The ability to quickly filter a display to show only packets in a given
TCP stream (or other connection) is useful.
However, it may be that this should be decoupled from the ability to get
the contents of such a stream displayed in a separate window.
(It may also be that the ability to get the contents of such a stream
displayed in a separate window should include the ability to do so for
non-text protocols.)
> That said, I consider this to be a minor issue.

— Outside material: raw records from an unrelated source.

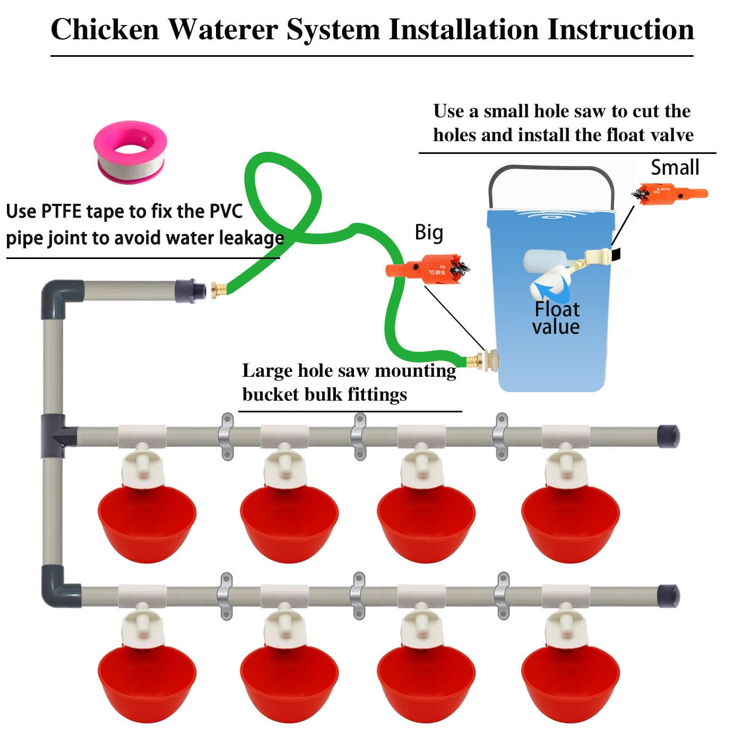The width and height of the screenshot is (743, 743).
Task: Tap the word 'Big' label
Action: point(429,232)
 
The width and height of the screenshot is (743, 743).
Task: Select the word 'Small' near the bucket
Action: point(675,168)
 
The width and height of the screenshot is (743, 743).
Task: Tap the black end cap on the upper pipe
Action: point(668,437)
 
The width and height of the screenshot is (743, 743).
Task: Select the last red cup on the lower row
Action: point(571,682)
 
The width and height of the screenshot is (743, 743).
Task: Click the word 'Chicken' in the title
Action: point(105,29)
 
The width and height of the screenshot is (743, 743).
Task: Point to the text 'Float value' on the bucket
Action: point(556,318)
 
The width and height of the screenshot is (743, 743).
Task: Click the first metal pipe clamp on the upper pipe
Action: point(227,436)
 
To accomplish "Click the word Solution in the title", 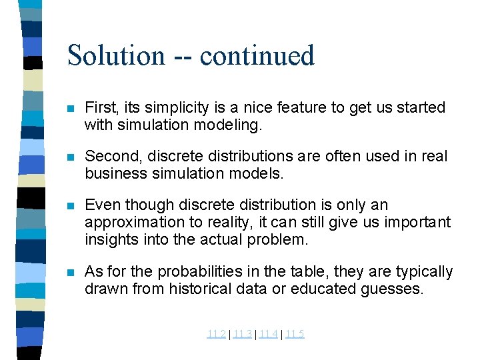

The biggest thing to me
> is the two sets of filter languages: the libpcap syntax for the capture,
> and the display filters for the rest (and that would be a biggy, if at
> all possible, to reconcile).
It would, I think, be possible to translate a *subset* of the display
filter syntax into libpcap syntax (some stuff you can do in display
filters is difficult or impossible to turn into a BPF program).
The question then would be whether we should support *only* that syntax,
or also support libpcap syntax. We could do the latter by, if a capture
filter expression cannot be parsed by Ethereal's parser (which turns the
expression into a libpcap expression), we try parsing it as a libpcap
expression, and complain if that doesn't work, either.